***** Records to process
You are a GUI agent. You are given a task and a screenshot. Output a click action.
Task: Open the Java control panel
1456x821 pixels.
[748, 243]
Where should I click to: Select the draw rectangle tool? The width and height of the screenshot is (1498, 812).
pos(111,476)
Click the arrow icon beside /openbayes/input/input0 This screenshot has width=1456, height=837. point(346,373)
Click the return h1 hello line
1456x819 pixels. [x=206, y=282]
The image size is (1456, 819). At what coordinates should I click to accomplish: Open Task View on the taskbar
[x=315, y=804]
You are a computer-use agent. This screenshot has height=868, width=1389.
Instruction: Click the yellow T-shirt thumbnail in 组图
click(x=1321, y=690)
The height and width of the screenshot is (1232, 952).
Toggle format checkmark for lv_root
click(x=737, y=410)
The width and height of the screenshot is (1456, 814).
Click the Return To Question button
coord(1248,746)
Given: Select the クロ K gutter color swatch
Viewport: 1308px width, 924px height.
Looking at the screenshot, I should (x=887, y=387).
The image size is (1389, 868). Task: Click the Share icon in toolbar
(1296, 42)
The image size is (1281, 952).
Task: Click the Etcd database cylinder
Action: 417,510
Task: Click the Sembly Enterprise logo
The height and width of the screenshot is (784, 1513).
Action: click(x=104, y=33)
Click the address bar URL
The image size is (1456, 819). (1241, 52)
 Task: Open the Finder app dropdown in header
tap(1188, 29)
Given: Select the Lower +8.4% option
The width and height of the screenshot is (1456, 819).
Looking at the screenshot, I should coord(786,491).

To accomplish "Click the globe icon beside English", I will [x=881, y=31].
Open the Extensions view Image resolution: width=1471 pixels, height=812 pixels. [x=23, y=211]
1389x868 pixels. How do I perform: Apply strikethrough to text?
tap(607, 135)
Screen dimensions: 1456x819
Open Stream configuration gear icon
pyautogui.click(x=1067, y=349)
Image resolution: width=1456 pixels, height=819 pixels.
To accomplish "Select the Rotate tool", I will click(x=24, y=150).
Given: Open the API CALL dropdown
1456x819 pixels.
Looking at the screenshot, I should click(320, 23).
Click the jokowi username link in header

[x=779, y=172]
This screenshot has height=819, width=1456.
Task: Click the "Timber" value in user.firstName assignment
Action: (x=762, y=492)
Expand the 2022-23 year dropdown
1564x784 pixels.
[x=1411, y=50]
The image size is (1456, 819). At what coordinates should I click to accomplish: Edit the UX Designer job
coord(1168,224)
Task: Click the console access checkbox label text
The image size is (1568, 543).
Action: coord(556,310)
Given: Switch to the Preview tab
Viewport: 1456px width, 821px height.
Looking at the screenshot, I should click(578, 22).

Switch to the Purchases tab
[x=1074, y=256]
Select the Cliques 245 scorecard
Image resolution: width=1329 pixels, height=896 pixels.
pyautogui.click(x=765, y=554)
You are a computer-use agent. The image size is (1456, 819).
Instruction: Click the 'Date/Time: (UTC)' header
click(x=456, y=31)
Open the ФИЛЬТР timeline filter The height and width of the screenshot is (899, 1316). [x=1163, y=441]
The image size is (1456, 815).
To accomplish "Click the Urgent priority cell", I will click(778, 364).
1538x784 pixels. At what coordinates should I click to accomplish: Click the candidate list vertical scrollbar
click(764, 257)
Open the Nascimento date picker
**********
## [What you should do]
Retype exactly the span of lines from the one with "Click the Return To Question button" through the one with "Open the ФИЛЬТР"; include both ends and omit the rest of the material.

## [Expected answer]
Click the Return To Question button
coord(1248,746)
Given: Select the クロ K gutter color swatch
Viewport: 1308px width, 924px height.
Looking at the screenshot, I should (x=887, y=387).
The image size is (1389, 868). Task: Click the Share icon in toolbar
(1296, 42)
The image size is (1281, 952).
Task: Click the Etcd database cylinder
Action: 417,510
Task: Click the Sembly Enterprise logo
The height and width of the screenshot is (784, 1513).
Action: click(x=104, y=33)
Click the address bar URL
The image size is (1456, 819). (1241, 52)
 Task: Open the Finder app dropdown in header
tap(1188, 29)
Given: Select the Lower +8.4% option
The width and height of the screenshot is (1456, 819).
Looking at the screenshot, I should coord(786,491).

To accomplish "Click the globe icon beside English", I will [x=881, y=31].
Open the Extensions view Image resolution: width=1471 pixels, height=812 pixels. [x=23, y=211]
1389x868 pixels. How do I perform: Apply strikethrough to text?
tap(607, 135)
Screen dimensions: 1456x819
Open Stream configuration gear icon
pyautogui.click(x=1067, y=349)
Image resolution: width=1456 pixels, height=819 pixels.
To accomplish "Select the Rotate tool", I will click(x=24, y=150).
Given: Open the API CALL dropdown
1456x819 pixels.
Looking at the screenshot, I should click(320, 23).
Click the jokowi username link in header

[x=779, y=172]
This screenshot has height=819, width=1456.
Task: Click the "Timber" value in user.firstName assignment
Action: (x=762, y=492)
Expand the 2022-23 year dropdown
1564x784 pixels.
[x=1411, y=50]
The image size is (1456, 819). At what coordinates should I click to accomplish: Edit the UX Designer job
coord(1168,224)
Task: Click the console access checkbox label text
The image size is (1568, 543).
Action: coord(556,310)
Given: Switch to the Preview tab
Viewport: 1456px width, 821px height.
Looking at the screenshot, I should click(578, 22).

Switch to the Purchases tab
[x=1074, y=256]
Select the Cliques 245 scorecard
Image resolution: width=1329 pixels, height=896 pixels.
pyautogui.click(x=765, y=554)
You are a computer-use agent. The image size is (1456, 819).
Instruction: Click the 'Date/Time: (UTC)' header
click(x=456, y=31)
Open the ФИЛЬТР timeline filter The height and width of the screenshot is (899, 1316). [x=1163, y=441]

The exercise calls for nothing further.